In contrast to New York and New Jersey, whose certificates differ according to a person’s record, Illinois’ two certificates perform different functions: a “Certificate of Relief from Disabilities” addresses occupational licensing restrictions and creates an enforceable “presumption of rehabilitation” that must be given effect by a licensing board. A “Certificate of Good Conduct” lifts mandatory bars to employment, occupational licensure, and housing. In Illinois, certificates may be issued by the sentencing court, either at the time of sentencing or after completion of sentence, or by the circuit court to those convicted of federal and out-of-state offenses, after a brief waiting period.[12]
Certificates generally operate to convert mandatory disqualifications into discretionary ones, extending opportunities and benefits to individuals who would otherwise be barred from them by law. Some states go further to require that certificates be given weight in the discretionary decision-making process. In Ohio, for example, a “Certificate of Qualification for Employment” creates a “rebuttable presumption that the person’s criminal convictions are insufficient evidence that the person is unfit for the license, employment opportunity, or certification in question.”[13] Certificates in New York and Illinois have a similar weighty influence in connection with discretionary decision-making. Certificates in Ohio and Washington are specifically directed at employment barriers, but certificates in other states have a more general application and effect on any mandatory collateral consequences.
Some certificates carve out exceptions for specific consequences, particularly those that relate to licensing and employment in sensitive occupations. For example, Washington’s “Certificate of Restoration of Opportunity” has a potent effect in many occupational licensing schemes, and is the only way a person with a felony record may be considered for employment by the school system, but it has no effect on licensing relief for nurses and physicians, private investigators, teachers, or law enforcement personnel. Illinois’ “Certificate of Relief from Disabilities” authorizes relief only in specified licensed fields.
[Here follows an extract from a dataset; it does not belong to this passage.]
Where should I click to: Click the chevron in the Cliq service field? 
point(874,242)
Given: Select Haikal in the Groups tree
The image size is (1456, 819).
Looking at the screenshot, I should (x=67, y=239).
California’s “Certificate of Rehabilitation” limits consideration of felony convictions by licensing boards, relieves the obligation to register as a sex offender, and constitutes the first step in the executive pardon process.
Certificates may also provide relief from informal consequences imposed by private actors by evidencing rehabilitation or, in the case of New York, creating an enforceable presumption of rehabilitation under the state’s Human Rights Law. Some certificates accomplish this by limiting an employer’s liability in negligent hiring actions. In Ohio, North Carolina, and Vermont, for example, reliance on a certificate creates a presumption of due care in hiring; in Illinois and Tennessee, reliance on a certificate is a complete defense to liability. In Ohio, protections may also extend to other similar forms of liability like negligence in connection with renting or admission to an educational program.
Certificates are typically available for a broader range of offenses than sealing or expungement and may be granted earlier. Of the 12 states that offer certificates, seven (California, Connecticut, New Jersey, New York, Ohio, Tennessee, and Vermont) impose no categorical limits on who can approach the court for relief. Illinois excludes from eligibility individuals convicted of specified crimes involving serious violence, and Washington makes CROP certificates available only to individuals who have not been convicted at any time of a Class A felony, certain sex offenses, and a handful of other serious felonies. Colorado initially limited its “collateral relief” to individuals sentenced to community corrections, but later extended this relief to all but convictions involving serious violence or a requirement of registration. Only North Carolina and Rhode Island extend certificate relief only to those convicted of minor nonviolent crimes, and only Rhode Island and New Jersey limit eligibility to persons with no more than one felony conviction.
Individuals may apply for certificates as early as sentencing in seven states (Colorado, Connecticut, Illinois, New Jersey, New York, Tennessee, and Vermont). In North Carolina, a certificate is available for more felony offenses after a significantly shorter waiting period than expungement (one year for a certificate vs. five to ten years for expungement). In Ohio, Certificates of Qualification for Employment are also available one year after completion of sentence.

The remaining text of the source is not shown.